-------- Task inputs

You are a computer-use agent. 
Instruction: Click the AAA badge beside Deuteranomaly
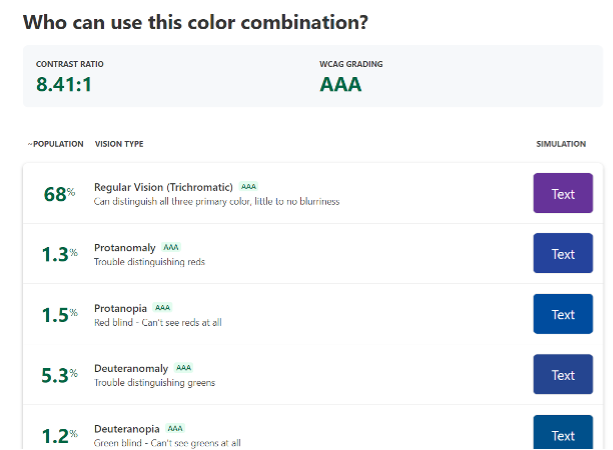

----------------
-------- Task inputs

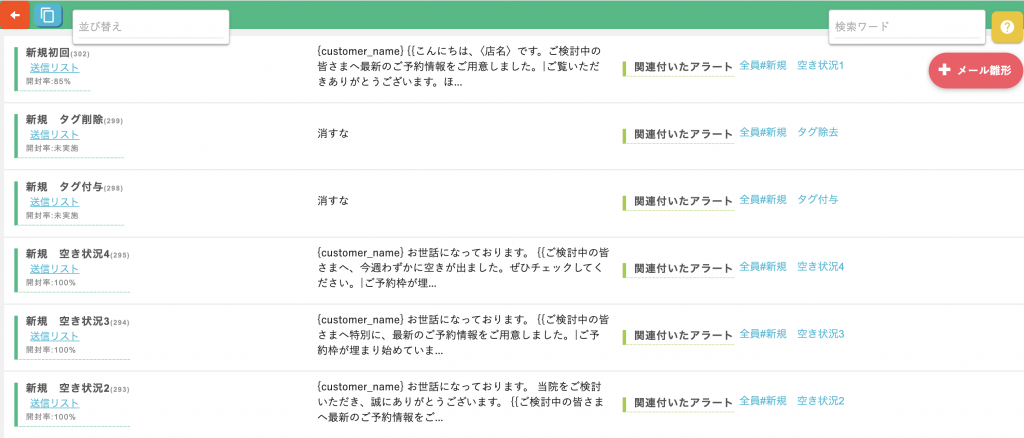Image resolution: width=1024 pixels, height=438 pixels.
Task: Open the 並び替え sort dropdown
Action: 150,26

----------------

- [Instructions to follow]: In the listing above, find the line containing "You are a computer-use agent." and the line containing "Instruction: Click the", then repeat those two lines and everything between them exactly.

- [Solution to this task]:
You are a computer-use agent. 
Instruction: Click the AAA badge beside Deuteranomaly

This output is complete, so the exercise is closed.